Originally Posted by
mybodyismyown
I find it's even less confusing to people when we put this in terms of lives saved minus lives cost by each potential intervention. It's entirely possible, and it happens all the time, to guard so hyperactively against one risk that you incur much greater risks from the intervention than you ever did from the original risk.
TSA is just one example. Back in 2007, a group of economists estimated that TSA dissuaded 6% of would-be flyers who drove to their destinations instead. The cost in excess road deaths? Equivalent to four fully-loaded 747s crashing every year. TSA kills people. TSA kills even more people now that so many of us feel that we must drive to protect our bodies from unwanted sexual contact.
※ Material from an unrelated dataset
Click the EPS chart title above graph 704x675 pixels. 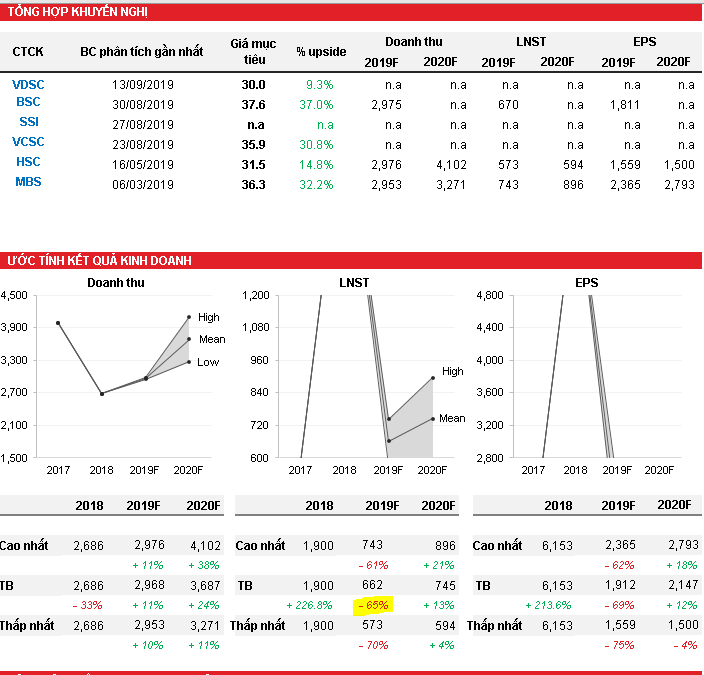point(586,283)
The FAA did a similar analysis in deciding not to force parents of children under 2 to buy an airline ticket and put the child in a belted car seat. Of course, the child is safer on an airplane in a car seat. But the child is far, far safer on an airplane and not in a car seat than he would be if his parents decided to drive to their destination with him in a car seat. A rule forcing parents to buy airline tickets for under 2's would kill 9 children on the road for every 1 life it saved in the air. Unlike the TSA, the FAA decided to make the call that would save lives.
I would love to get my hands on this study - do you have it? I think everyone in the "anything for security" crowd could relate to this and possibly rethink their position...everyone except TSA that is.